To: Faculty Members in all Schools, Faculties, and Units

RE: Periodical Subscriptions

We write to communicate an untenable situation facing the Harvard Library. Many large journal publishers have made the scholarly communication environment fiscally unsustainable and academically restrictive. This situation is exacerbated by efforts of certain publishers (called “providers”) to acquire, bundle, and increase the pricing on journals…

You can read the rest of the letter here, which concludes with nine propositions that the FAC asks faculty and librarians to “please consider,” including publishing in open-access journals, working with editorial boards, and making contract terms public.

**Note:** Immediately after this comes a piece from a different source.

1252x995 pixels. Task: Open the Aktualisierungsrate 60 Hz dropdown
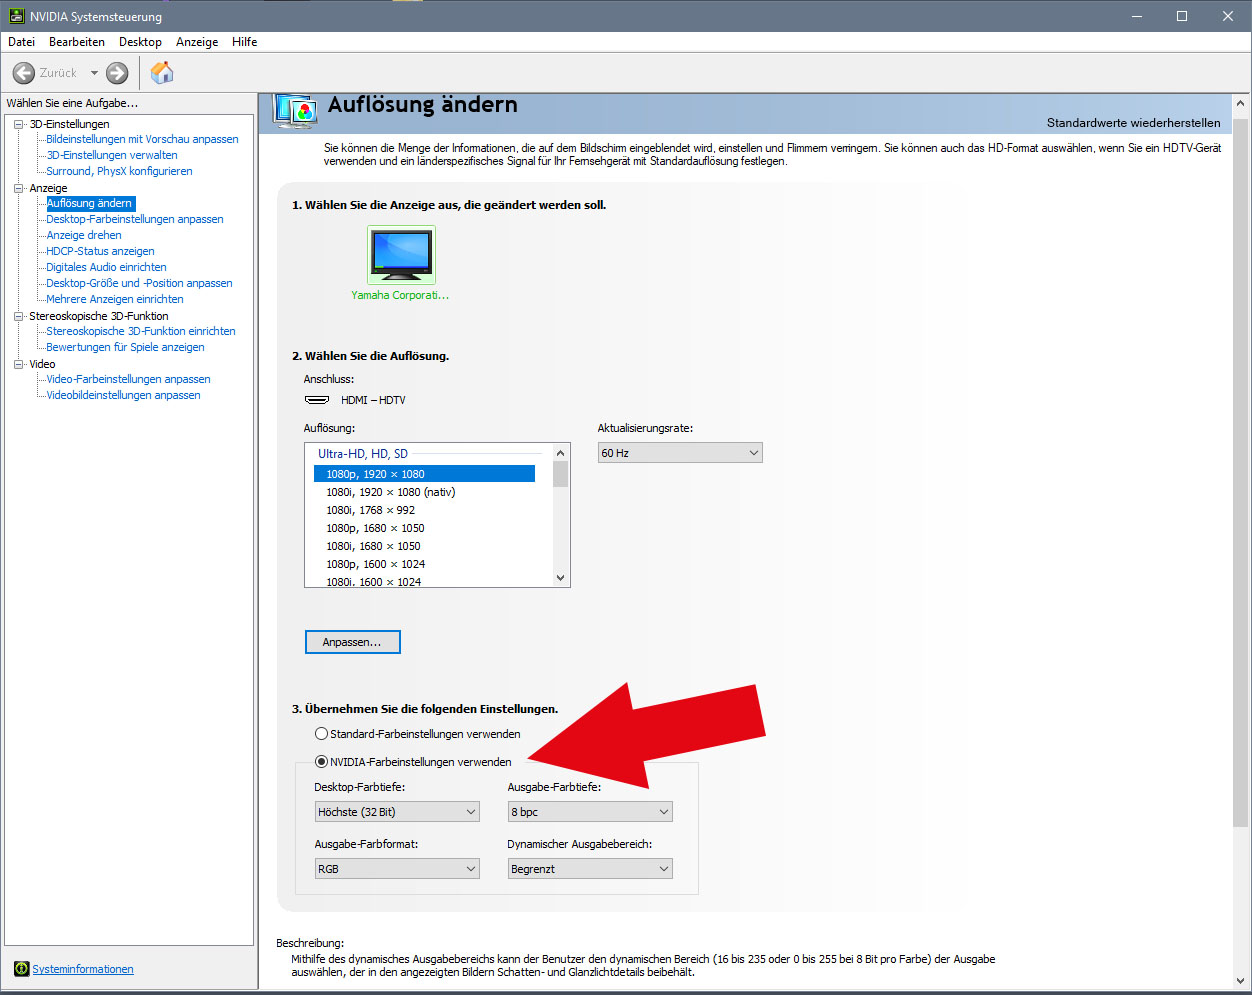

The FAC’s effort to inspire change is admirable and welcomed (albeit vaguely worded) but it fails to address two important players in the scholarly communication process: the role of tenure and the university administration.

To the latter, libraries and faculty need to urge university deans, presidents, and provosts to lead their institutions toward innovative and accessible models of scholarship that utilize the speed and efficiency of new technologies. To those leaders I say, “You have the opportunity and the leverage to change the status quo. Rise above the rest and make your institution a beacon of the future!” Don’t just encourage new models and expectations of scholarly communication: insist on them. Tie them into tenure process, if necessary, but then…

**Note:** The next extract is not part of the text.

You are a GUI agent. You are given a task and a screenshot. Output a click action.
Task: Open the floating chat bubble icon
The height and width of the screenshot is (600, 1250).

To the former, we must stop thinking of scholarship in terms of how it affects tenure. Specifically, as long as publishing in a high impact journal is still considered a “better” option than publishing research in an institutional repository, open-access journal, or a personal website, then journal publishers will always have the upper hand. After all, the ultimate aim of scholarship is to advance knowledge, not to publish it (which is only the means to an end) and as at least one recent study shows (Chen, C. et al., 2009), publishing on the open web increases the chances that a work will be cited. Moreover, faculty are freely giving away their time and attention to serve as peer-reviewers, writers, and editors for journals that turn around to charge unwarranted prices for access. To those faculty I say, “Why not freely give your time and attention to publishing platforms that, in the least, make your work accessible to the widest audience possible?”

The more I think about tenure, the scholarly publishing arena, and higher education in general, the more I come to believe that we are a bloated institution. The rising cost of tuition, the exorbitant amount of spending on new facilities and star faculty, combined with the lack of public trust and disillusionment with the efficacy of “going to college” to me all point to bubble about to burst. And burst hard.


Chen, C. et al (2009). The impact of internet resources on scholarly communication: A citation analysis. Scientometrics, 81(2), 459-474.